When the U.S. dollar appreciates—as it did from the second quarter of 2014 to the first quarter of 2016—how does that affect the profitability of U.S. firms that rely heavily on foreign sales? A recent Economic Synopses essay suggests that such an appreciation lowered the market value of these firms, but only in the short run.
To estimate the impact of the recent appreciation of the dollar on firms’ profitability, Senior Economist YiLi Chien and Research Associate Paul Morris calculated the difference in stock market returns between firms with a large share of foreign sales (representing at least 50 percent of total sales) and firms with a low share of foreign sales (representing less than 50 percent of total sales).1
Looking at the period from July 2014 to September 2016, the authors found that firms with a large share of foreign sales initially had relatively poor returns compared with firms with a low share of foreign sales. In particular, the cumulative return for the former group was more than 6 percentage points lower than the cumulative return for the latter group in the first seven months. The dollar appreciated more than 10 percent over that time.
The authors noted that the effect on profitability was reversed over the second half of the sample period even though the dollar appreciated another 10 percent. In fact, the cumulative return for firms with high foreign sales surpassed that of firms with low foreign sales in August 2016.
They wrote: “This result shows that the strong dollar eroded the market value of firms in the short run but not in the long run. In short, the strong dollar has not permanently damaged the profitability of firms with a significant amount of foreign sales.”
Chien and Morris noted that firms with high foreign sales are larger and tend to be multinational, and that they are likely able to adjust production and sales between the U.S. and foreign countries.
“The adjustment could be costly and slow and, hence, not feasible in the short term.

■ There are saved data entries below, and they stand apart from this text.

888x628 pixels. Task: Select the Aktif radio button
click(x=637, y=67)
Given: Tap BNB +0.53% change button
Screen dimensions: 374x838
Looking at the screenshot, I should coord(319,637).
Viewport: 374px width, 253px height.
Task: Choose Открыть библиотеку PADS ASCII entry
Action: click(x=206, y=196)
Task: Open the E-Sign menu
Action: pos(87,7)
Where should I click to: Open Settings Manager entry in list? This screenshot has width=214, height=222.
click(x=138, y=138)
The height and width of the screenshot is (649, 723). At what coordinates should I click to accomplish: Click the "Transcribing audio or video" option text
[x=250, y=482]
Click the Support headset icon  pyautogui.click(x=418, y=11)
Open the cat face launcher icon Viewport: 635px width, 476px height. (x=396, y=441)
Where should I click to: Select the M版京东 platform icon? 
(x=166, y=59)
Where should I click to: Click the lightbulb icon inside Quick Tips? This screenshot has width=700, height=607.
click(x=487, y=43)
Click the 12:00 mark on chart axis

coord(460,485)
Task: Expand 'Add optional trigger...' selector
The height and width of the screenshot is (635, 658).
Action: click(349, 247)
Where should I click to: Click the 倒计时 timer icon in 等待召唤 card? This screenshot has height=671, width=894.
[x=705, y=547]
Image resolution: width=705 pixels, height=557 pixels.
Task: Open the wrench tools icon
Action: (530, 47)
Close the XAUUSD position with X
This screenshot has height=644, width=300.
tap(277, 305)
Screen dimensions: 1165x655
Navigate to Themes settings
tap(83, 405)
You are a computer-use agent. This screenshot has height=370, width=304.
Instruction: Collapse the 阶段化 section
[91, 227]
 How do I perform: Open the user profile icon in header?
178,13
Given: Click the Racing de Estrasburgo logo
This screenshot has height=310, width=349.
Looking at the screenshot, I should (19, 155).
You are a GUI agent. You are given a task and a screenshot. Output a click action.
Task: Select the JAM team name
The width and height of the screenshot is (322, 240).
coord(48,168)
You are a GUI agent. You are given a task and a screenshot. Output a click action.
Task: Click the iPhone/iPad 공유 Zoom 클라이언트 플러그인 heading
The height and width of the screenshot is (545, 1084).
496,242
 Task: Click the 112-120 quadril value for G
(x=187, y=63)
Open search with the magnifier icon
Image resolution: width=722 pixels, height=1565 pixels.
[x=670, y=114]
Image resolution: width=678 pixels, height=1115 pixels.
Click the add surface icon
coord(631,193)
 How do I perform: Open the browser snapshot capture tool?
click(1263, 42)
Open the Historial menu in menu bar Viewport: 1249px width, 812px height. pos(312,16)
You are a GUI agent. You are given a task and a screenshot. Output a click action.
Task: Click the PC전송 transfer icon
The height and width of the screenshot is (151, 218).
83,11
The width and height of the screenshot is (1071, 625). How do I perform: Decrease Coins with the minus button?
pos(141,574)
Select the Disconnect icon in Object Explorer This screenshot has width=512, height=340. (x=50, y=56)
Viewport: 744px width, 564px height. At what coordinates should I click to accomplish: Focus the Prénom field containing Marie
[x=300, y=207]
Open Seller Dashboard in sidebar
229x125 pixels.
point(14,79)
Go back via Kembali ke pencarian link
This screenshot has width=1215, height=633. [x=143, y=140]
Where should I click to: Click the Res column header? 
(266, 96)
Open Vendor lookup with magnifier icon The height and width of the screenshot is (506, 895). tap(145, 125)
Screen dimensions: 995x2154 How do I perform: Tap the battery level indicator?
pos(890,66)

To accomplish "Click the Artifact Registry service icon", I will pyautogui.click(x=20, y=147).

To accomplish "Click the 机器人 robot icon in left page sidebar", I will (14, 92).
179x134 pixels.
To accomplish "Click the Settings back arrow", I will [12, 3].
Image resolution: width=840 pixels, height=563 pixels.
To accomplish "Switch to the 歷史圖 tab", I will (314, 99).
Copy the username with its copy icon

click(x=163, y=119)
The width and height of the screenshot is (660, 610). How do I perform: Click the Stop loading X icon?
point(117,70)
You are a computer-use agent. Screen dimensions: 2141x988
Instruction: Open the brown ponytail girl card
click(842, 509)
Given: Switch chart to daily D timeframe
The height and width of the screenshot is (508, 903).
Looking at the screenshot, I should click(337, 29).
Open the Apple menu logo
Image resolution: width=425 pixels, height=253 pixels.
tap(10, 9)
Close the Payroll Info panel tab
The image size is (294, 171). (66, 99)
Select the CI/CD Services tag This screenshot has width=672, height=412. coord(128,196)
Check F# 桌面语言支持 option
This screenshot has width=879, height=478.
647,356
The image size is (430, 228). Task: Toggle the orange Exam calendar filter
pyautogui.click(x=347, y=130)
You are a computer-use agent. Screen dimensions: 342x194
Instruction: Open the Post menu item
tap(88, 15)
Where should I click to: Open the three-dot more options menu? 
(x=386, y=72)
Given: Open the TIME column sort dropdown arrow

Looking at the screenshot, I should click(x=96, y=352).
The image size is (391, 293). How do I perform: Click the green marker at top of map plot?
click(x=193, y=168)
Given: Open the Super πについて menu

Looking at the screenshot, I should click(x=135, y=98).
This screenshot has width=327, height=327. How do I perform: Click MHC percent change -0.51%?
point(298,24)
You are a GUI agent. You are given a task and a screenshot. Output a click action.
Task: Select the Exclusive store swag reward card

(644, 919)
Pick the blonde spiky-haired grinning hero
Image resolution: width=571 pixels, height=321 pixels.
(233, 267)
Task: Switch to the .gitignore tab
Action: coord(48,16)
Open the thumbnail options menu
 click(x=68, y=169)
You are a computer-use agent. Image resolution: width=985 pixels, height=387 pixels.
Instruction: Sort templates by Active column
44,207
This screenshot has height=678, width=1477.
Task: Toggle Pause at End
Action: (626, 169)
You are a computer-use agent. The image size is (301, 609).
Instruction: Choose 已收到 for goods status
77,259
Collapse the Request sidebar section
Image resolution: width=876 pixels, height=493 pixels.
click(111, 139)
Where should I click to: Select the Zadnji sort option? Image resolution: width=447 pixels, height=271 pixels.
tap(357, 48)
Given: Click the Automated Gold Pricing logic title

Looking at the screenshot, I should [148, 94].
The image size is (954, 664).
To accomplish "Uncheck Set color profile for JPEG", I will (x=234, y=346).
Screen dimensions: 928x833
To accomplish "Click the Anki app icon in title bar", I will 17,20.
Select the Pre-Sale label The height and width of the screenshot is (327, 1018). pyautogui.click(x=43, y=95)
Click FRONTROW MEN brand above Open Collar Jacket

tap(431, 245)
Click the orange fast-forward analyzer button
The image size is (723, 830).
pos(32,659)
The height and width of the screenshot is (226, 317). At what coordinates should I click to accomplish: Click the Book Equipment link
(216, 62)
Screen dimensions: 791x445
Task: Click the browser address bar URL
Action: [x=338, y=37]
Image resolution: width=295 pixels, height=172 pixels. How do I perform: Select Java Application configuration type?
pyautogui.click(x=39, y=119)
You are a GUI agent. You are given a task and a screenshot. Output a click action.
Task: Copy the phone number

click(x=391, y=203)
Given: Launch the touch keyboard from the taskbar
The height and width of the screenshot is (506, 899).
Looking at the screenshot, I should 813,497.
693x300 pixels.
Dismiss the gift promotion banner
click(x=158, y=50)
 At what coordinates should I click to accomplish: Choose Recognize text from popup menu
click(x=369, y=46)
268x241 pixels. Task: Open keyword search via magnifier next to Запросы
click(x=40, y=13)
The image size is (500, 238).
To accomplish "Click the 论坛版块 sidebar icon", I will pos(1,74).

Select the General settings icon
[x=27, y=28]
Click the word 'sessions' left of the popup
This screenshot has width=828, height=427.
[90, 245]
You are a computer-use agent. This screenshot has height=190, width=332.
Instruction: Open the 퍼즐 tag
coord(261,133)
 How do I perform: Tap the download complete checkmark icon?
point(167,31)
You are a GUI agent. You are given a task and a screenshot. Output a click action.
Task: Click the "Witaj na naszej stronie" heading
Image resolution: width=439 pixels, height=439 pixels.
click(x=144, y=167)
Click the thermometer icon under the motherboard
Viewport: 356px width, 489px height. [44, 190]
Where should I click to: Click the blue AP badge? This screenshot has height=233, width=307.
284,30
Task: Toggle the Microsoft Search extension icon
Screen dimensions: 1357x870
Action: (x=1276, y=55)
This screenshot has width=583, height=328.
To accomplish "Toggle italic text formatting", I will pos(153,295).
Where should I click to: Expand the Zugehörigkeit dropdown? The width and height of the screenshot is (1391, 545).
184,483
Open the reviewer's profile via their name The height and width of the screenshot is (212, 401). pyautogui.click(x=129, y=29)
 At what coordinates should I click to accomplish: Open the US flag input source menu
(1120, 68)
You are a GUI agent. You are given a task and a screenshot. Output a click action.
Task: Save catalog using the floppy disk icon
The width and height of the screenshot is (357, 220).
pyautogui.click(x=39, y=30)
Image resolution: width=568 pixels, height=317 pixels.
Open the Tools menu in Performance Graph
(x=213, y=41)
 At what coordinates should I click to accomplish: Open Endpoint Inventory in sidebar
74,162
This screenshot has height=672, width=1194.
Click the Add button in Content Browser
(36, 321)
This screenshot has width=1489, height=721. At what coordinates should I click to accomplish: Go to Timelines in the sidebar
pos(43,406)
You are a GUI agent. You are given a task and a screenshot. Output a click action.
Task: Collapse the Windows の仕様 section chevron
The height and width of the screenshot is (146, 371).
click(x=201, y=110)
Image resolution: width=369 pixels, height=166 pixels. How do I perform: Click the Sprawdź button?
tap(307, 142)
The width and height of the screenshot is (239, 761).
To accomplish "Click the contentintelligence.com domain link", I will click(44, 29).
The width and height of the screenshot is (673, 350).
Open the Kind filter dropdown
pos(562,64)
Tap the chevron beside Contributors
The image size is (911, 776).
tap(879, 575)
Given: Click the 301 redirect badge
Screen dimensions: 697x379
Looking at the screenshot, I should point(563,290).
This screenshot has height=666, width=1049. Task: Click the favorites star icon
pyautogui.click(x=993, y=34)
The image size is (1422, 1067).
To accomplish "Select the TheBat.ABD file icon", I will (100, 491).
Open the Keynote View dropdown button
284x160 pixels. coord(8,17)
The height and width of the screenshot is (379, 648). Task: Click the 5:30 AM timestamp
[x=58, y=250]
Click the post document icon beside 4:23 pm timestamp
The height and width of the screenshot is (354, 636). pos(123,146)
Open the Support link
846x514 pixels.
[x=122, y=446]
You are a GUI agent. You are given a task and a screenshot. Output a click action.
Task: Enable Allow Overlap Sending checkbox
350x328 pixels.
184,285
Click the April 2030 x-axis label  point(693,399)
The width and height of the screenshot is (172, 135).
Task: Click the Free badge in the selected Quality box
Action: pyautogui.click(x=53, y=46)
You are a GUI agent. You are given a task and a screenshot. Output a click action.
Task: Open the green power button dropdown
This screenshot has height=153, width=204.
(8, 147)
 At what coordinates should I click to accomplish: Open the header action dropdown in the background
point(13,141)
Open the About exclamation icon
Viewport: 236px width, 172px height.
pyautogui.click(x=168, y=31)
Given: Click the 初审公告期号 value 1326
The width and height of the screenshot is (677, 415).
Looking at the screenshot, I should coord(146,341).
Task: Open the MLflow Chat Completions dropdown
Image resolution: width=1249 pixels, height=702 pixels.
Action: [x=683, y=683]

In the long term, firms could shift production and possibly focus more on the domestic market to reduce the impact on profits caused by the dollar’s appreciation,” they wrote.
This could help explain why the sharp appreciation of the dollar from mid-2014 to early 2016 lowered the value of firms with high foreign sales only in the short run.
The authors concluded: “This empirical result indicates that, in the long run, U.S. firms can adjust quite well in response to a large and sharp exchange rate fluctuation.”
1 The authors used Compustat data on publicly traded U.S. firms.